Wahai aku, tidak apa-apa kamu belum menikah.
Menikah bukanlah tujuan utama dalam hidup.
Menikah bukan tolak ukur keberhasilan seorang perempuan.
Tidak dengan menikah saja, perempuan menemukan kebahagiaannya.
Jika sampai hari ini kamu belum juga menikah, kamu tetaplah istimewa.
Kamu berhak bahagia.
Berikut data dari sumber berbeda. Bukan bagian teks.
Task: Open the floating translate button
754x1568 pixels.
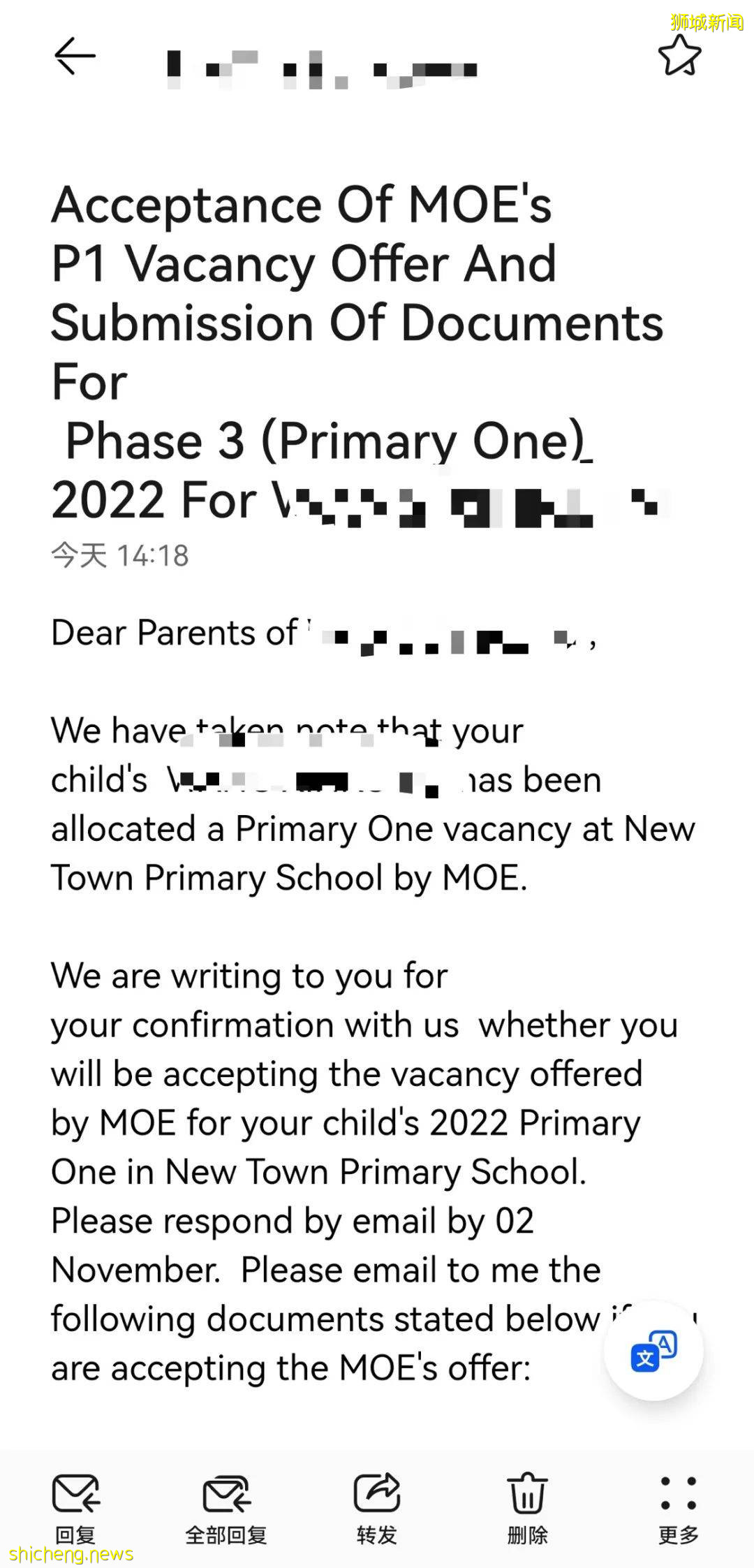Action: click(x=653, y=1351)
Kamu berhak meraih mimpimu.
Wahai aku, berbahagialah dengan apa adanya dirimu.
Bukan melulu pernikahan ukurannya.
Bukan selalu laki-laki sebagai pasangan adalah wujud keberhasilanmu.
Wahai aku, kamu belum menikah sekarang bukan berarti kamu tidak laku.
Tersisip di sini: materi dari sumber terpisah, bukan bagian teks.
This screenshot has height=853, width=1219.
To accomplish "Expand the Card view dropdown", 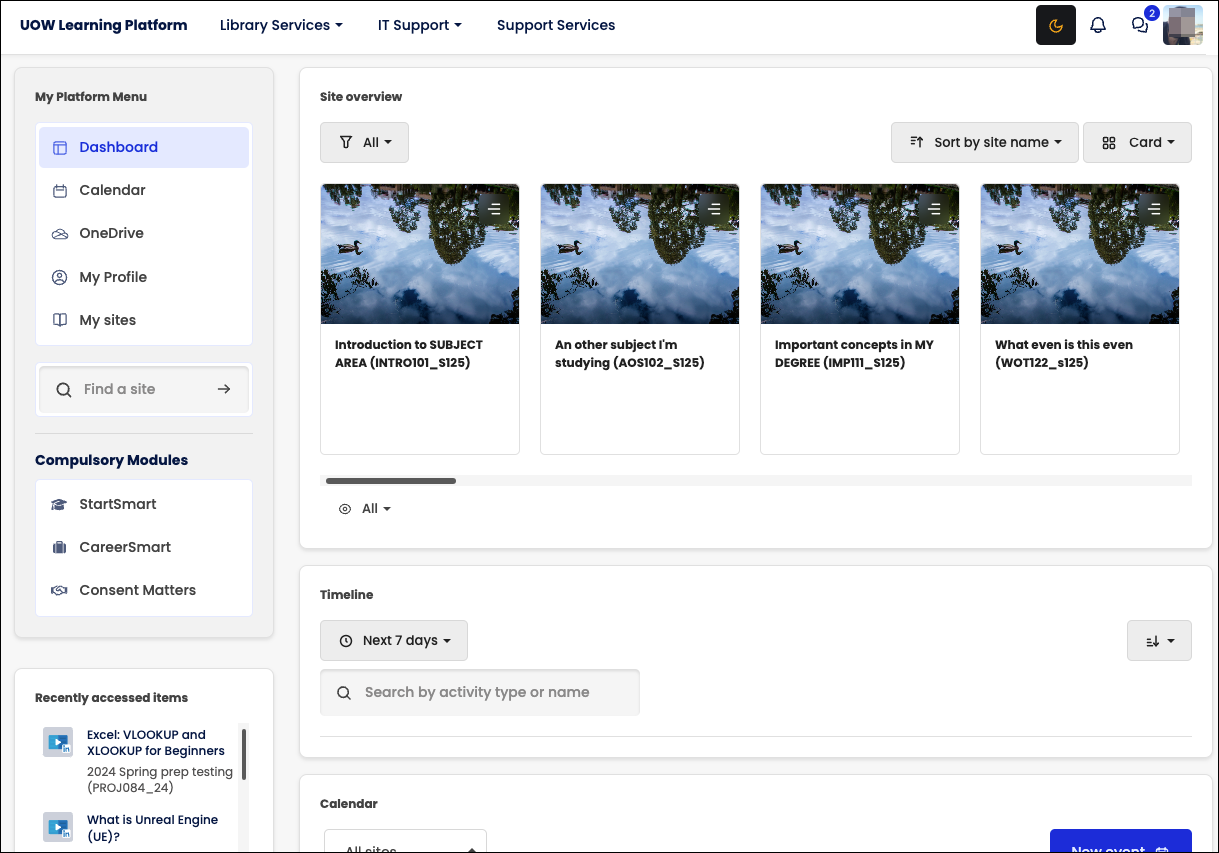I will coord(1137,142).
Kamu adalah perempuan bebas dan merdeka.
Kamu berhak berbuat apapun yang melegakan perasaanmu.
Kamu tak perlu meratap karena kesendirianmu saat ini.
Wahai aku, jadilah dirimu apa adanya.
Bukan dengan omongan dan cibiran orang kamu berdaya.
Kamu mampu berdiri di kakimu sendiri.
Menopang segala kekuatan dan keperkasaan diri.
Kamu hebat dalam melakukan apapun.
Kamu telah berusaha sekuat tenaga meraih kebahagiaan.
Maka, nikmatilah selagi kamu bernapas lega.
Wahai aku, tersenyumlah setiap kamu bahagia.
Menangislah ketika kamu merasa sakit atau terluka.
Wahai aku, dunia tidak akan terhenti karena kamu belum menikah.
Kamu justru punya waktu banyak untuk dirimu sendiri.
Kamu bisa berbuat banyak bersama dirimu.
Kamu bisa meraih mimpimu.
Kamu bisa menyelesaikan tanggung jawabmu.
Kuncinya kamu bahagia dan bersyukur.
Kamu mampu menerima segala sesuatu yang ada.
Wahai aku, mari belajar menerima diri sendiri apa adanya.
Wahai aku, terima kasih atas 26 tahun yang istimewa dan berharga ini.
Kenyataan apapun yang datang dan menghampiri.
Kamu adalah yang terbaik versi dirimu.
Mari kita lanjutkan perjalanan panjang di depan dengan langkah penuh semangat berseri.